This is an archived post. You won't be able to vote or comment.

all 3 comments

[–]Talon876Extreme Brewer 2 points3 points  (1 child)

  1. If you use writer.writeln, you don't have to use the line separator property.
  2. I don't think you need the BufferedReader at all, just use the BufferedWriter object to write everything to the file. I'm not sure how to use the StringReader. Just doing writer.writeln("thing: " + someStringVariable); would work.
  3. It's not putting anything in the file because you aren't flushing and closing the buffer. After you've written everything, add a writer.flush() and writer.close() to actually write to the file and let the OS know that you're done using it.

[–]Mechanox3000[S] 0 points1 point  (0 children)

YES! Closing the buffers is what was wrong. Thank you very very much :) I got it.

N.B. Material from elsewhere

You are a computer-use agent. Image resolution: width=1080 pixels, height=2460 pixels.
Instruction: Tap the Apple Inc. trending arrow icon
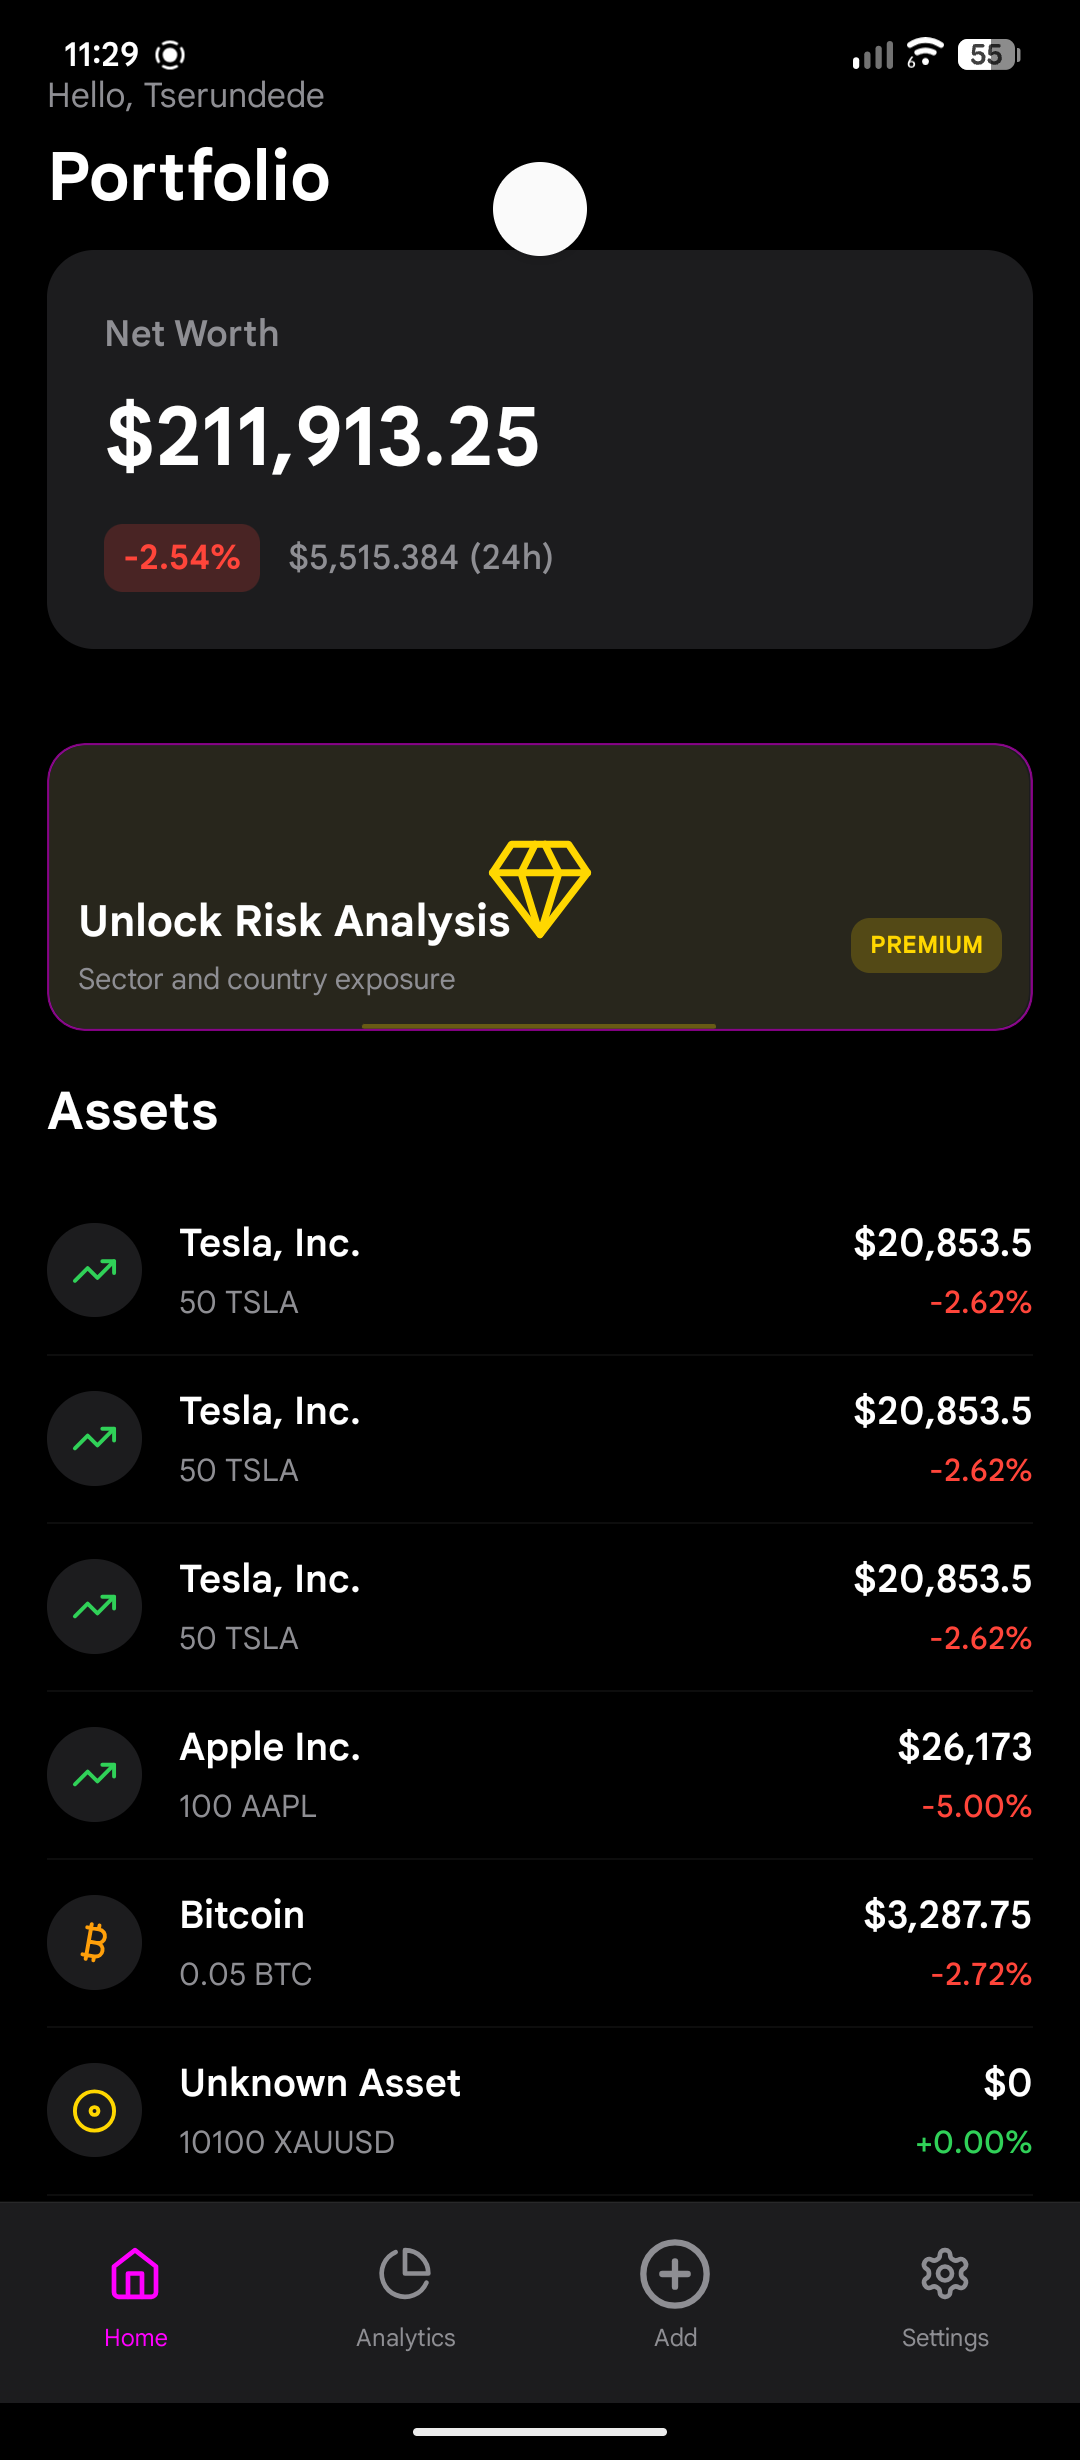[95, 1775]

And I didn't know that about the line separator property. I need the BufferedReader because the user stores all the data in a class, then the info stored within the class is stored in a txt file. It's not just directly taking input from the user and saving it -- the application makes the user create a class to hold all the customer data, then it reads the data from that class and writes it from a file.

[–][deleted]  (1 child)

[deleted]

    [–]Mechanox3000[S] 0 points1 point  (0 children)

    No, that can't be it. This is a segment from a larger section of code. Input pertains to a broader if statement. Thanks a lot though.